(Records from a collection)
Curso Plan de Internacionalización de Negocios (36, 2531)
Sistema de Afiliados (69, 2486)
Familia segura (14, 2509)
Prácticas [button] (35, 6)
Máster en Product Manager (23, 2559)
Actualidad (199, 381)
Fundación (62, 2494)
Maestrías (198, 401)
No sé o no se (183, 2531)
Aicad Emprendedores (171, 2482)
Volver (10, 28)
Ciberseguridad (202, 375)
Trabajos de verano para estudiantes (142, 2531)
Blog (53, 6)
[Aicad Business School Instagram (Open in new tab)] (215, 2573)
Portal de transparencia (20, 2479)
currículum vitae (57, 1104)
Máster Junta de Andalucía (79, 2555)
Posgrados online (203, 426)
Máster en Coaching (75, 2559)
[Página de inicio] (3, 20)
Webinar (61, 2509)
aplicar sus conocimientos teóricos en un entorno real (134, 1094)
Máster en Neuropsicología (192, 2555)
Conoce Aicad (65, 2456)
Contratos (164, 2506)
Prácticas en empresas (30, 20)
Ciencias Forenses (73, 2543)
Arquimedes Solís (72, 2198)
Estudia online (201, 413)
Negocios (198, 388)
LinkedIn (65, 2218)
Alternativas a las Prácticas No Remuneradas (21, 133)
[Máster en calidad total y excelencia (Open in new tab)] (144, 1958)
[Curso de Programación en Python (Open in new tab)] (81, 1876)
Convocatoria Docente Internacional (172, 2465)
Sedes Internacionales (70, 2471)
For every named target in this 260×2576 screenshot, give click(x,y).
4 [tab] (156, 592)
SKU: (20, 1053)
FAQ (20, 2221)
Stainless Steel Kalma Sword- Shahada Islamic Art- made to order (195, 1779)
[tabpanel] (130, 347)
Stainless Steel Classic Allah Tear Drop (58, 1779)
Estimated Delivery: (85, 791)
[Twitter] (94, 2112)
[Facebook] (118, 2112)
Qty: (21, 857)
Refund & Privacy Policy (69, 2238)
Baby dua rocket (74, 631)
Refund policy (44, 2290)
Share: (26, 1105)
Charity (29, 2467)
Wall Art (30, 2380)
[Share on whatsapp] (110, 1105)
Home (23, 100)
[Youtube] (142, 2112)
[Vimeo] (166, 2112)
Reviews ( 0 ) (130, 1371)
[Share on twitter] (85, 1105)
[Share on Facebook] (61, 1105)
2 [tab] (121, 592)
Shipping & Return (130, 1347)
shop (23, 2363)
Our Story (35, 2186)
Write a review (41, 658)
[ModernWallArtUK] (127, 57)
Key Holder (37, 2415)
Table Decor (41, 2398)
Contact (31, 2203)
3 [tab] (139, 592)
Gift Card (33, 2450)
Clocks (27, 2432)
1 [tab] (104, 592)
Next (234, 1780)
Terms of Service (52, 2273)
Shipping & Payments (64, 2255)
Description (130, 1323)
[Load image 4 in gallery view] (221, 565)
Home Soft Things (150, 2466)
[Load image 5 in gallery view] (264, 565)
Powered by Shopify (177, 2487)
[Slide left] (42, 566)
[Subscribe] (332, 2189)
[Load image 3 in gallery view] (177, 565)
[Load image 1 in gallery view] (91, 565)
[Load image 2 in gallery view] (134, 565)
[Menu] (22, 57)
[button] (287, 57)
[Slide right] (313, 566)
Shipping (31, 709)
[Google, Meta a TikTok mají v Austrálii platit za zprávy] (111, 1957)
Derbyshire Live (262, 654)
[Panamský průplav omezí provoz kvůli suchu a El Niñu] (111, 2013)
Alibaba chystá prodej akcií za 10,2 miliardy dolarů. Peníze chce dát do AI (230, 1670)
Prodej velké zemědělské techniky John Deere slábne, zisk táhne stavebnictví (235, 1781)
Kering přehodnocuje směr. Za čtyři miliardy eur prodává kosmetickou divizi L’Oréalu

PROBLEM REQUIREMENTS: From the records above, repeat exactly the lines from the one with "Wall Art (30, 2380)" through the one with "Our Story (35, 2186)", both included.

FINISHED EXERCISE:
Wall Art (30, 2380)
[Share on whatsapp] (110, 1105)
Home (23, 100)
[Youtube] (142, 2112)
[Vimeo] (166, 2112)
Reviews ( 0 ) (130, 1371)
[Share on twitter] (85, 1105)
[Share on Facebook] (61, 1105)
2 [tab] (121, 592)
Shipping & Return (130, 1347)
shop (23, 2363)
Our Story (35, 2186)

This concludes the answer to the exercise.